_Task directions_
Format the data below, from the line containing "Where should I" through the end, as a JSON list of strings with one string per line. Skip blank lines and leave the pictures out.

________________

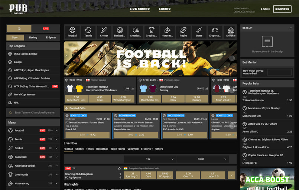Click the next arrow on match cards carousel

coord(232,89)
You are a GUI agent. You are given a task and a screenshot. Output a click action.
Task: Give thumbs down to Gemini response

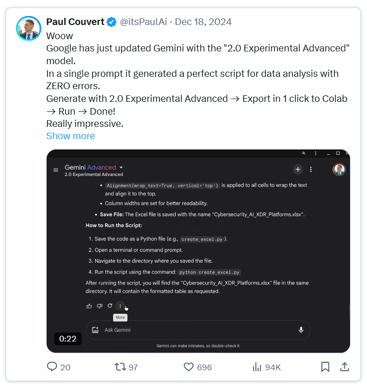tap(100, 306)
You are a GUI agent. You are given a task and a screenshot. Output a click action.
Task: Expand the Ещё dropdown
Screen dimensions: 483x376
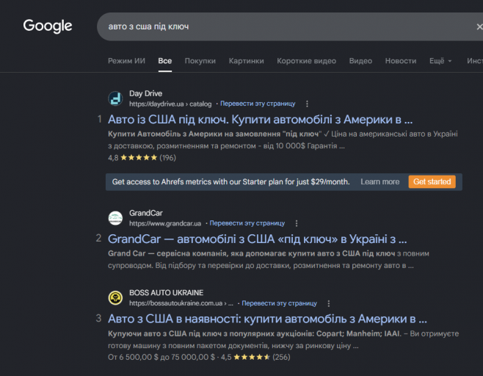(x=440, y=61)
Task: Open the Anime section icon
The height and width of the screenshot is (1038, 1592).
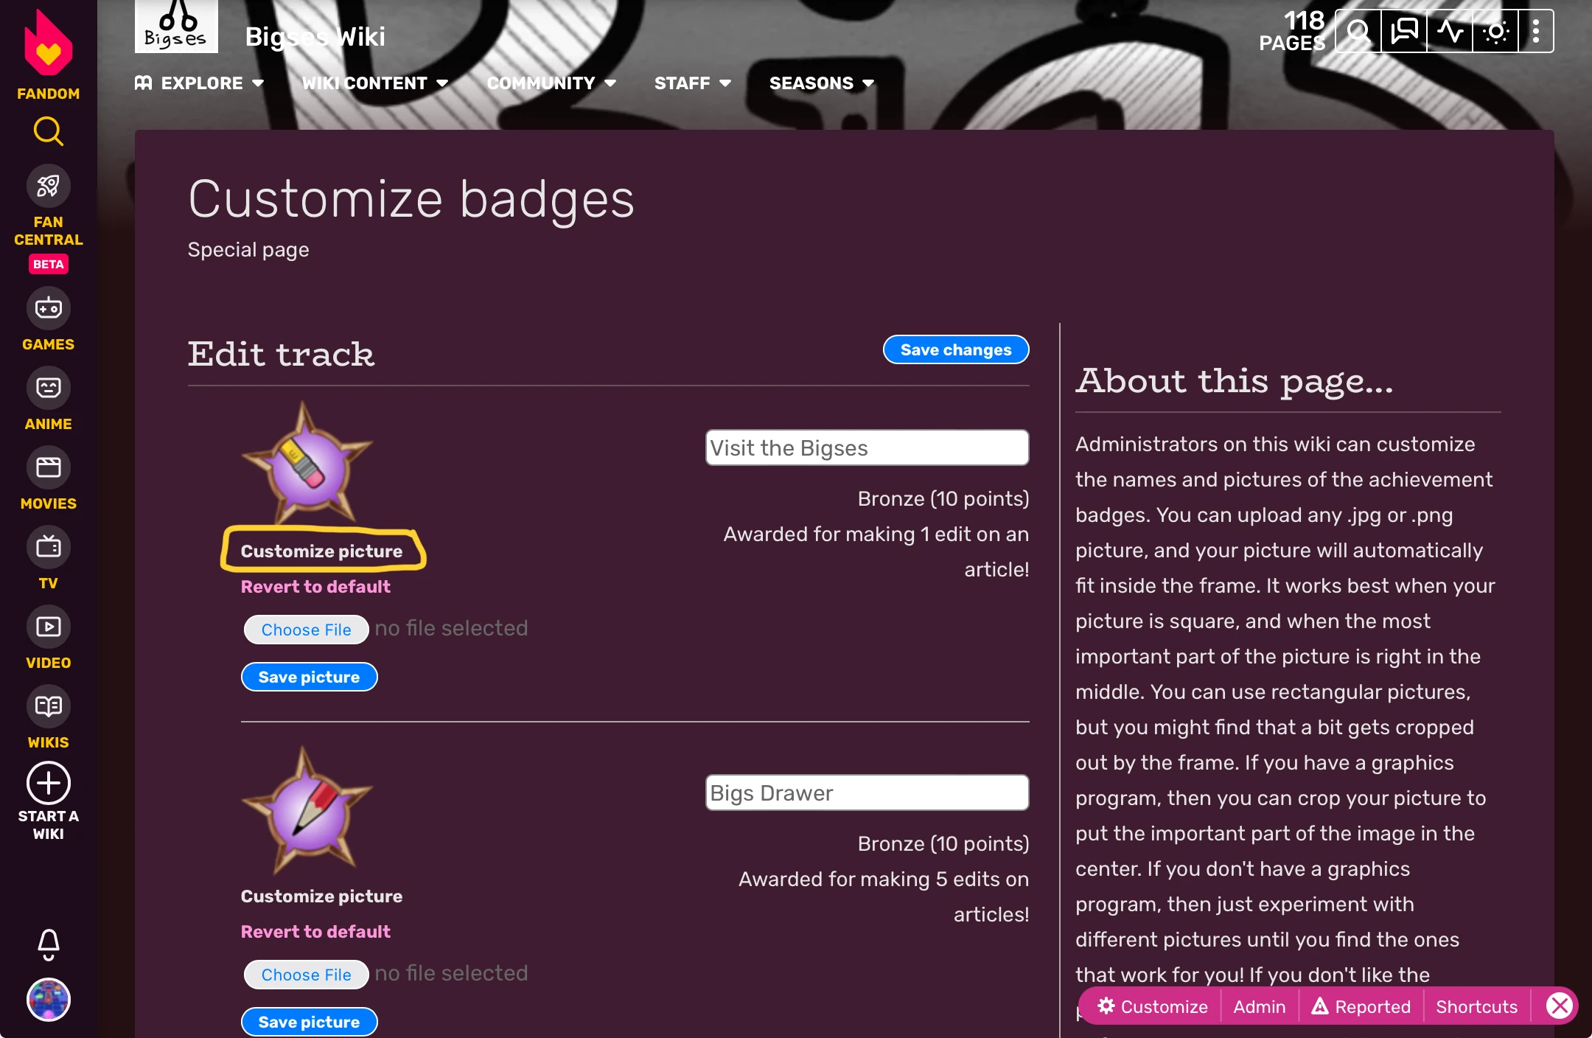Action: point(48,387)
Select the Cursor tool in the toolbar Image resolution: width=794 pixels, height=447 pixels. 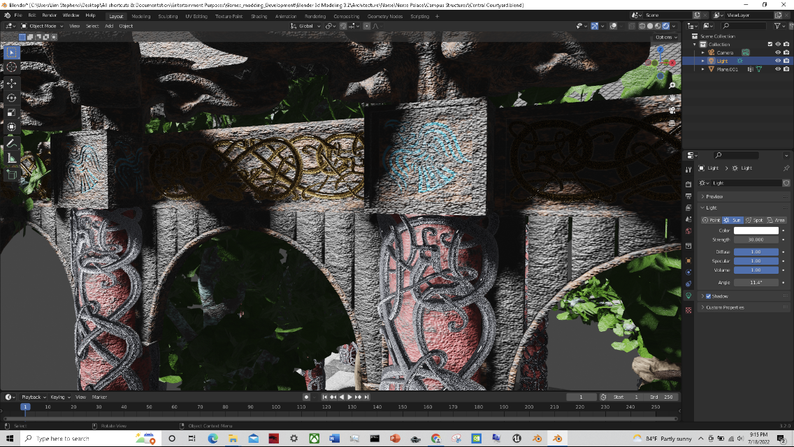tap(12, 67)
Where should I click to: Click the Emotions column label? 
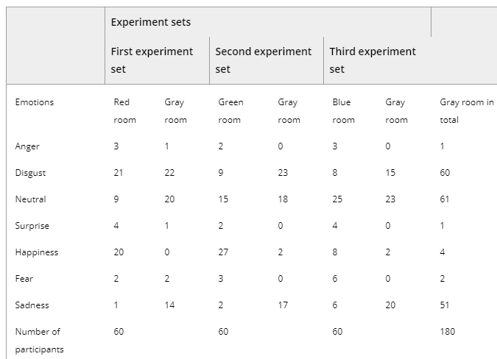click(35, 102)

________________

_Result below_
[
  "Where should I click to: Click the Emotions column label? ",
  "click(35, 102)"
]